Question 3: Did your family speak English?

If you haven't seen some of my previous posts, you should know that I adored my host family. They were a huge factor in making it an incredible experience. Fortunately, my host mom spoke English which allowed me to have more in-depth conversations about the culture, politics, history that would have been impossible with my limited vocabulary. But I spoke to my host Dad and sisters only in Spanish which was great practice!

Overall, I was surprised at how few people spoke English in the city. In the tourist areas it was pretty common but once you venture out you are probably on your own with whatever Spanish you can speak.

Now that it's done I'm excited to get started with my next adventure! As of right now the plan is to go to Spain/Italy? this summer. I've also applied for a Fulbright Grant to teach English in Malaysia but that wouldn't be till January 2015, if I get it. Even though I'm not totally sure of my future right now I'm excited to see what happens!


Monday, November 11, 2013

Fair Well Argentina

In just a few hours I get on a plane to leave for home. I'm feeling such mixed emotions I don't even know what to say. It's that bittersweet feeling of being happy to go home but know that you're leaving the place that has become a home. In a rare moment that I don't have words to express what I'm feeling I've decided to just put pictures of my favorite memories. Disfruta (enjoy). 

Making music videos with these girls.
Finding this girl again after 10 years.

Getting shushed in a museum

Hiking in the Andes

Hanging out with tigers

The countless selfies JJ took on everyone's phones.

Swimming in the ocean when it was 50 degrees out.

The multiple attempts to break in at Recoleta

The fear is real.

Seeing this in real life!


Feeding a baby tiger.

Everything about this night. Oh Mendoza.
Family dinners, even by flashlight

So many things happened on this trip and we all changed so much. It's clique but studying abroad taught me so much about myself. I'll never forget you Argentina! Now just wish me luck that my flight all goes well this time!


Friday, November 8, 2013

Chau Chicos!!

Before coming to Argentina I had thought about all the amazing things I would do, the beautiful sights I would see, and the adventures I would have. I never really factored in who I would be sharing all of those experiences with. While I think I prepared myself to miss my family and friends back home, the fact that I'll be going home is always in my mind. What I didn't think about was all the wonderful people I would meet and all the relationships I would make during my time abroad.

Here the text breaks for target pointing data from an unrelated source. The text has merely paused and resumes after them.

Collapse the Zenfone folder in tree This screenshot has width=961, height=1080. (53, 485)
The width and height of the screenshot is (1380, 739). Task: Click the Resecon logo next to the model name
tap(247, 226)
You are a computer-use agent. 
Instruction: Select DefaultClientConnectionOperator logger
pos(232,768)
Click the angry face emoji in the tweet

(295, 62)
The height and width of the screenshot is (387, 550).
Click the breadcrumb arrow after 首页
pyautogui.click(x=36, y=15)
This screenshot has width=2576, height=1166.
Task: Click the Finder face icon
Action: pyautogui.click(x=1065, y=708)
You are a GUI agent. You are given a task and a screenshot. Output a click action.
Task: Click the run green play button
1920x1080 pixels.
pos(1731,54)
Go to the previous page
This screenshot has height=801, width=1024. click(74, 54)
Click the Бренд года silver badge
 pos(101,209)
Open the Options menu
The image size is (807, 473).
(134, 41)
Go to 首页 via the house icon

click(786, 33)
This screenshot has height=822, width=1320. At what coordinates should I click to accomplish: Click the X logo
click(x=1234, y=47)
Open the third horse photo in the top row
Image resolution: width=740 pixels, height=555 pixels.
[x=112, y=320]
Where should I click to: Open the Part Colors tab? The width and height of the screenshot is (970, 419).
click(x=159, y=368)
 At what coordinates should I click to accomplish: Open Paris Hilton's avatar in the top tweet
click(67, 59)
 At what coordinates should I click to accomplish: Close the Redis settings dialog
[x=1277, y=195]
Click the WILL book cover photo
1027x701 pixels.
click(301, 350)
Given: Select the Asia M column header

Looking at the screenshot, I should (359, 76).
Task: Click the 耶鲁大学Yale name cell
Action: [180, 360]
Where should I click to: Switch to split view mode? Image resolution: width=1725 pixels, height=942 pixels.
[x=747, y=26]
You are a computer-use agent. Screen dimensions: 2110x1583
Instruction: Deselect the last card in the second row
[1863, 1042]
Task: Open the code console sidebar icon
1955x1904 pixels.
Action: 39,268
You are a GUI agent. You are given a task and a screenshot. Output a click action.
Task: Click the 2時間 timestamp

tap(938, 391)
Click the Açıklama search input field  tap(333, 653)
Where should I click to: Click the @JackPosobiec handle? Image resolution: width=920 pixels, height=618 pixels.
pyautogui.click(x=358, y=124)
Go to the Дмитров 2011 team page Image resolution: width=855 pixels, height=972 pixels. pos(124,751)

Taken by the guy with a broken arm, hilarious.

Today I said good bye (though not forever!) to my gang. It was a bittersweet moment because as much as I want to be home, I don't want to lose all of these people. Over the course of four months we've shared so much more than what usually happens between friends I've had for years. Now that this is over, they will be the only people who can really understand what all the name, Argentina applies when we say it.

We've shared countless laughs together and tears too. Together we've watched each other become different people than we were before we stepped off that plane and into this adventure. It's a bond I never expected to be making but I'm so glad I did. There are a lot of great people I've met here that I will probably never see or hear from ever again but I'm happy I got the chance to meet them. I hope that they got as much from our relationships as I did from them.

Gotta love our gansta poses.
Even if my group never gets back together again, though I really hope we do, I just hope they know how much I love them. We're a family and they helped make my experience here in Argentina what it has been. At the end of the day I don't think I'm going to remember the frustrating times but rather the great times and the bond that we created.

I thought I would come home from Argentina more experienced about the world and with memories of cool places I saw. But it turns out I'm coming back with something so much better, a whole new set of people to love!

So if you're reading this, remember it's not chau it's nos vemos because we will see each other again!